The analysis included 1,163 patients (age range, 1 to 17 years) from the AIEOP-BFM-ALL 2000 trial who had standard-risk ALL.
Investigators defined standard risk as patients who were minimal residual disease negative by two polymerase chain reaction markers for immunoglobulin heavy chain and T-cell receptor rearrangements at week 5 after induction therapy and at week 12 after consolidation therapy.
Marker sensitivity was at least 10-4, and no patients had clinical or biological high-risk criteria, such as poor response to induction or certain genetic features. Infants and patients with Philadelphia chromosome–positive leukemia were excluded.
Schrappe and colleagues performed a randomized comparison of two treatment protocols for delayed reintensification. They sought to assess the impact of reduced treatment burden in patients with the best treatment response and lowest risk for relapse.
Investigators assigned 579 patients to protocol II, which consisted of standard-intensity delayed intensification. The other 584 patients were assigned to protocol III.
Protocol III was shorter (duration, 29 days vs. 49 days), and it included a 30% lower dexamethasone dose and 50% lower doses of vincristine, doxorubicin and cyclophosphamide.
Investigators sought to prove noninferiority of the reduced-intensity regimen.
Median follow-up was 8.6 years.
Results from the intent-to-treat population showed no significant difference in EFS at 5 years between treatment groups at 5 years, although researchers observed a trend patients assigned the standard regimen fared better (94.7% vs. 90.7%).
However, an analysis by treatment given showed a statistically significant difference in 5-year EFS favoring the standard protocol (94.9% vs. 90.6%; P = .041).
Among patients aged 10 years and older, considered a critical age group among those with standard-risk disease, researchers reported a significantly higher cumulative incidence of relapse among those assigned the less intensive regimen (P = .02).
Researchers reported no significant difference in OS at 5 years; however, more patients assigned the less intensive protocol had died by 5 years (22 vs. 11).
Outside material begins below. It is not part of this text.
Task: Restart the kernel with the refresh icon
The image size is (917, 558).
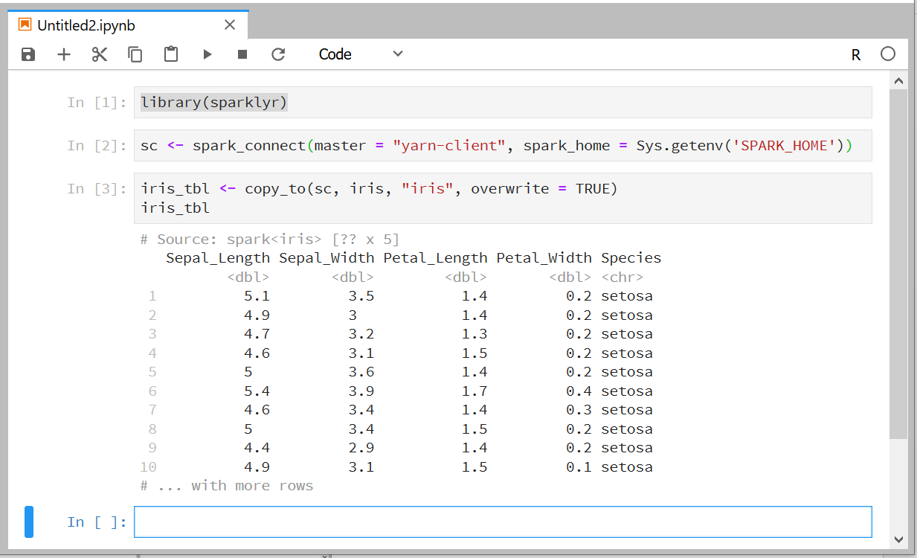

When researchers limited the OS analysis to patients with B-precursor disease, the most frequent subtype in the standard-risk group, they reported 58 events in patients assigned the reduced-intensity regimen and 38 among those assigned the regular-intensity regimen (P = .043).
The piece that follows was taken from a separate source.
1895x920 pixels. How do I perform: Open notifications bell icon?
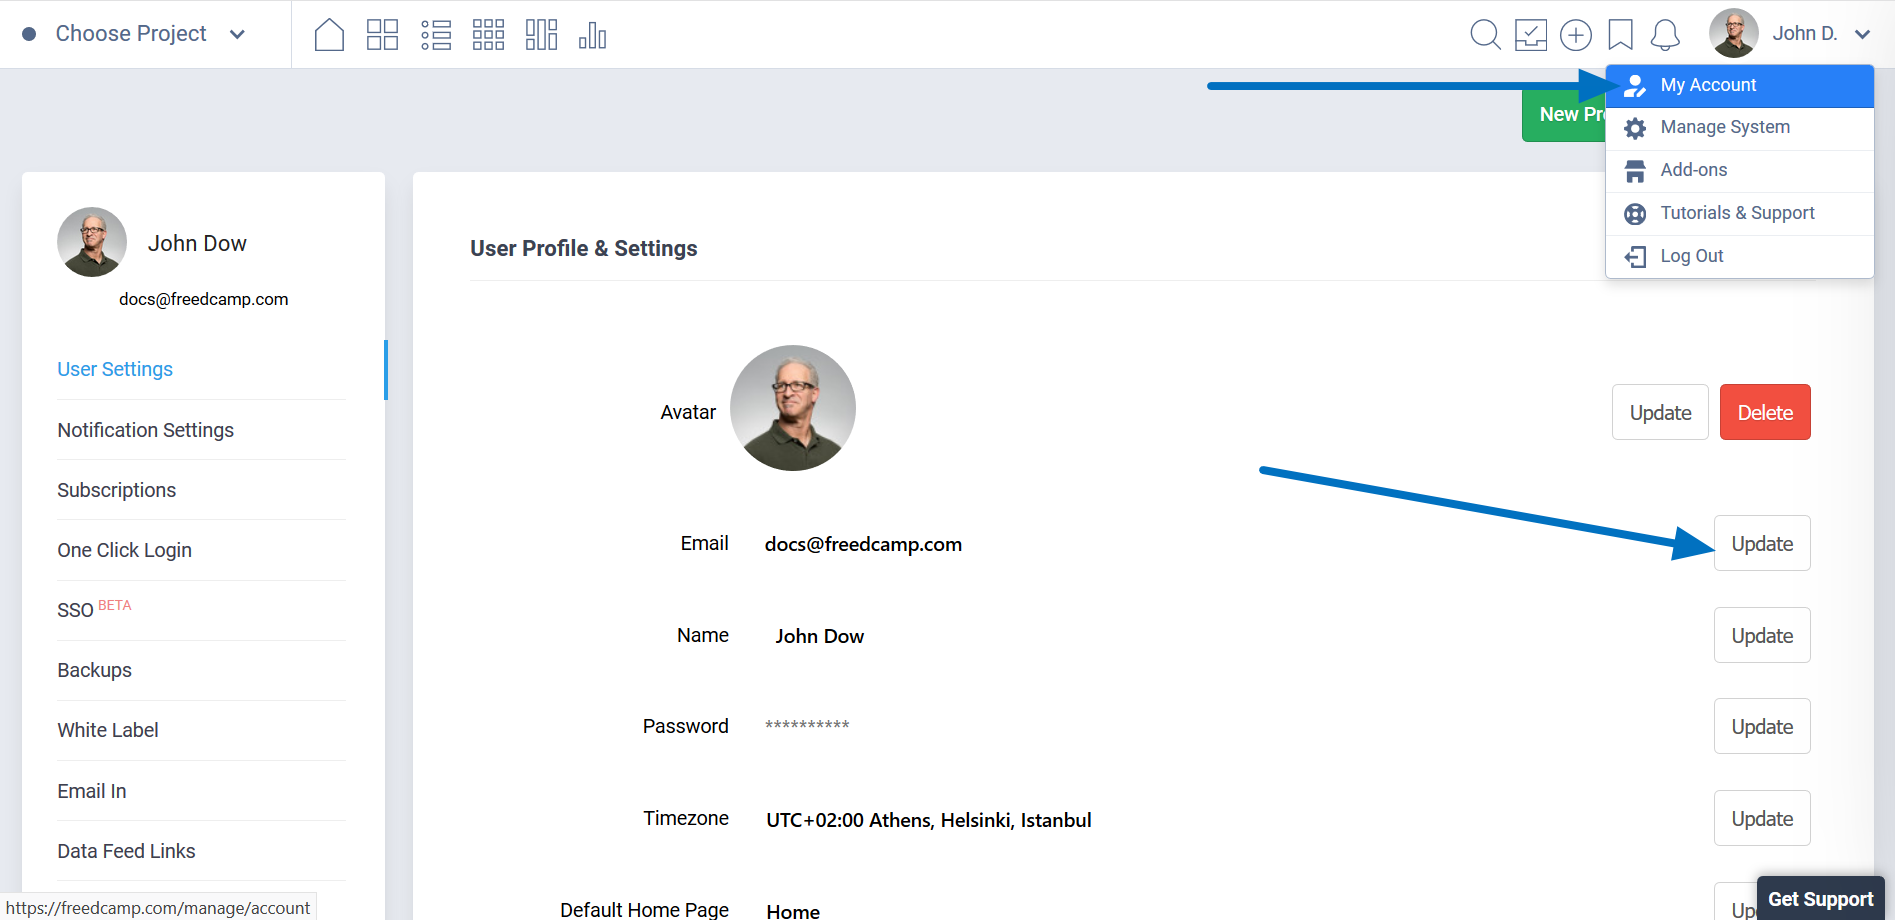coord(1665,35)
More patients assigned the standard regimen developed grade III or grade 4 infections (26 vs. 18). However, more patients assigned the less intensive regimen died during complete remission (5 vs. 4) and developed second malignancies (7 vs. 4).
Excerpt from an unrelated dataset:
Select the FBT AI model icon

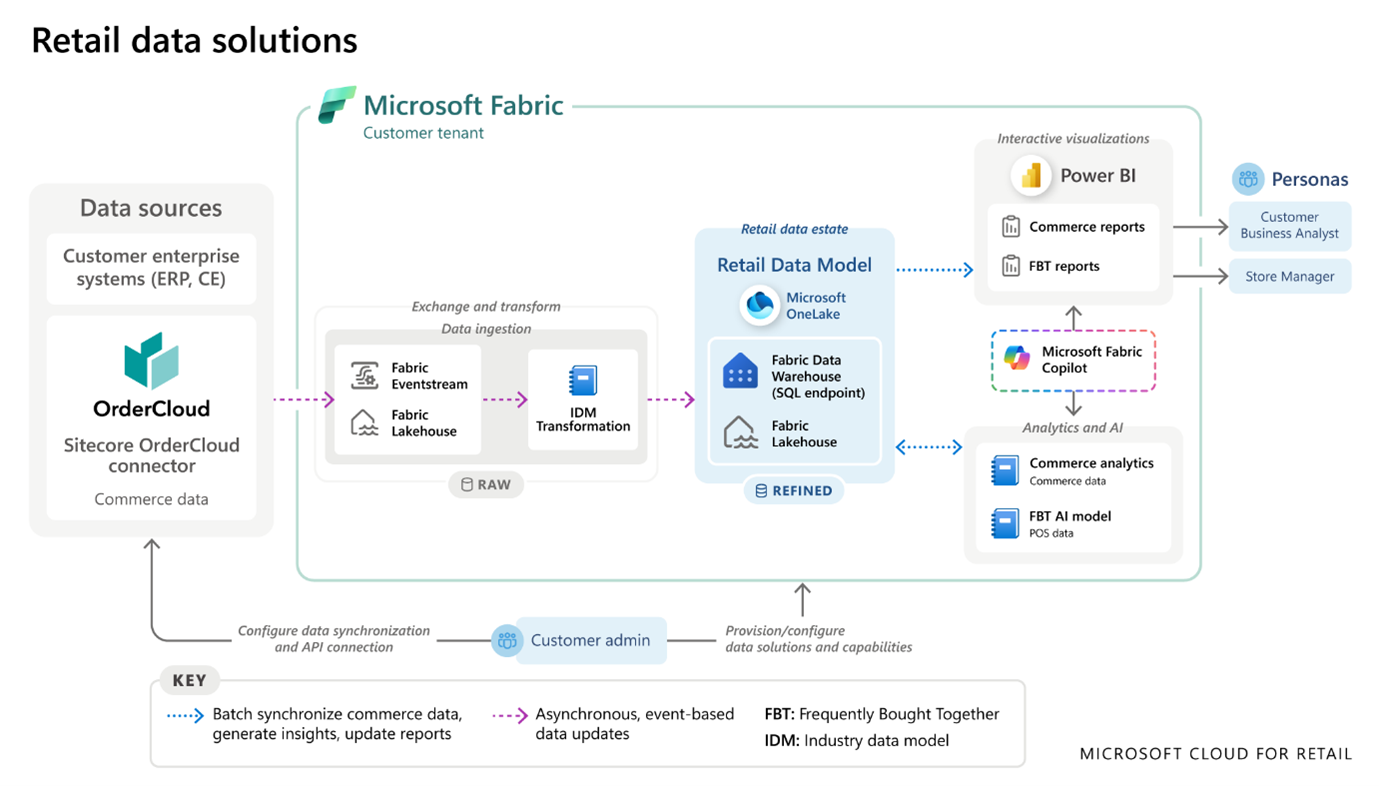point(1006,523)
“Our study underlines the importance of well-designed, sufficiently powered studies for prospective evaluation of treatment reduction in childhood ALL, a major challenge for developing future therapy strategies,” Schrappe and colleagues wrote. – by Mark Leiser
Reference: Schrappe M, et al. Abstract 4. Presented at: ASH Annual Meeting and Exposition; Dec. 3-6, 2016; San Diego.
Disclosure: The researchers report honoraria and travel support from Jazz Pharmaceuticals, as well as advisory committee or board of directors roles with Bristol-Myers Squibb, Celgene and Novartis.